Should Newspapers Have a Labor Section?

I've often wondered; since there's a business section in the newspaper, why isn't there a labor section? Most of americans are hourly or salaried, so why not have a section devoted to news for workers?

If there were a labor section, action on a minimum wage increase (or lack thereof) would probably be a major issue. Health insurance would also be an issue. As we are now, labor news is basically seen as something that only concerns the 'special interests' (i.e., labor unions). But, since most of us are workers, wouldn't those special interests include most of us?

When was the last time you heard the term 'outsourcing'? This Associated Press story didn't make the front page, but it would've been page one news in a labor section:

House Democratic leader Nancy Pelosi urged colleagues in July to vote against a trade agreement with Oman, proclaiming that Democrats' first order of business if they win control of the House this fall will be stopping companies from moving jobs overseas.

Her counterpart in the Senate, Sen. Harry Reid, also said the deal with Oman should be rejected. "I have heard a lot of people lament the decline of bipartisanship in trade policy," he said. "I think if you were to date this decline, it would have started in 2001," the year President Bush took office.

[Dataset excerpt]

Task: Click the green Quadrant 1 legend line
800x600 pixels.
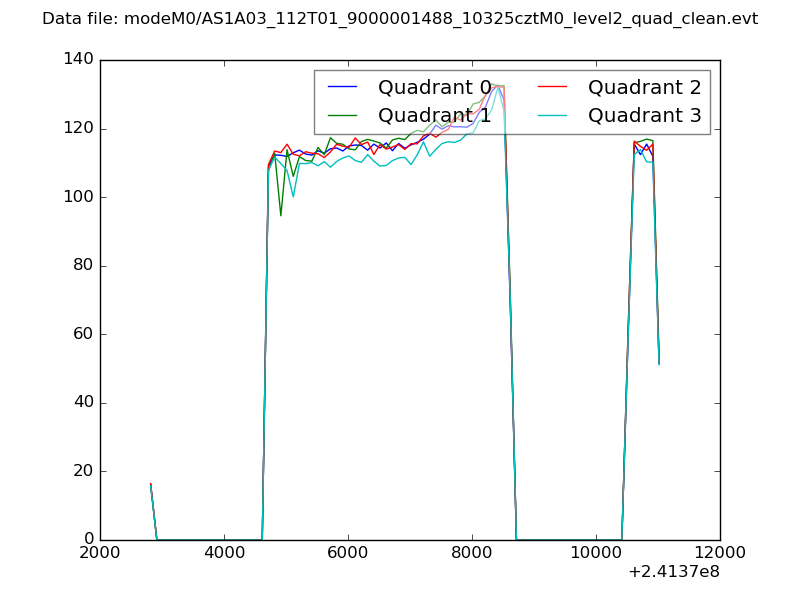Action: [x=343, y=116]
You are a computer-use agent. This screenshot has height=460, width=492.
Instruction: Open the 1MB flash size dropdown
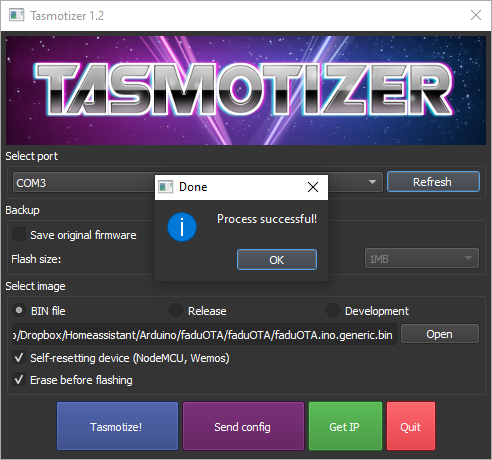[x=422, y=258]
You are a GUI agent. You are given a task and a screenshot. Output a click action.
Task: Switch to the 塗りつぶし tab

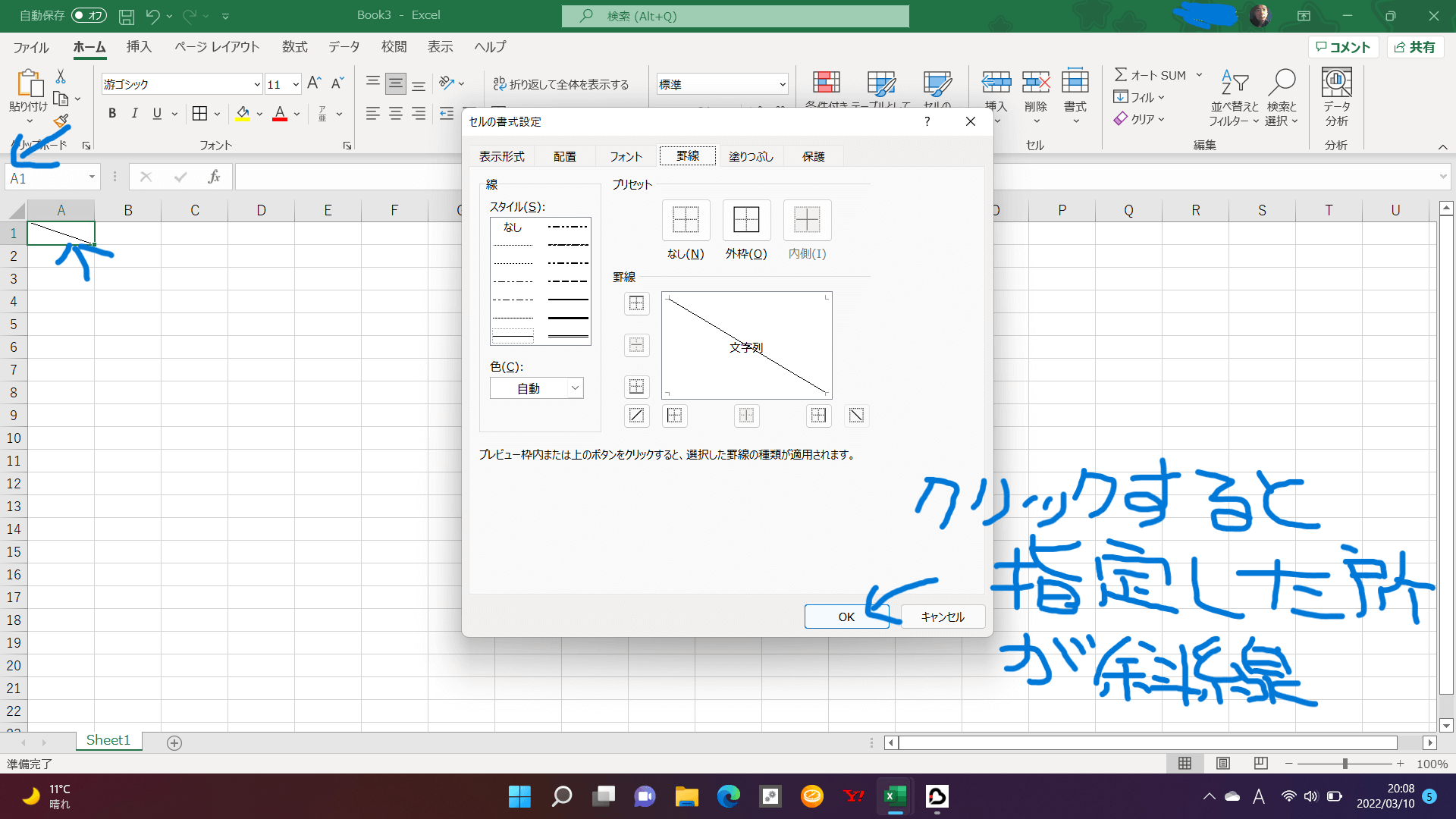(x=751, y=156)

WRITTEN TASK A: In the labor section post, who urged colleagues in July to vote against a trade agreement with Oman?
WRITTEN TASK B: Do these statements agree with the labor section post? Answer yes or no for each, quoting the deciding words. (i) The Associated Press story made the front page. (ii) Harry Reid said the deal with Oman should be rejected. (iii) The writer says most Americans are hourly or salaried.
The items are separate material and have no connection to the labor section post.

EXERCISE ANSWER A: House Democratic leader Nancy Pelosi.

EXERCISE ANSWER B:
(i) No: "This Associated Press story didn't make the front page"
(ii) Yes: "also said the deal with Oman should be rejected"
(iii) Yes: "Most of americans are hourly or salaried"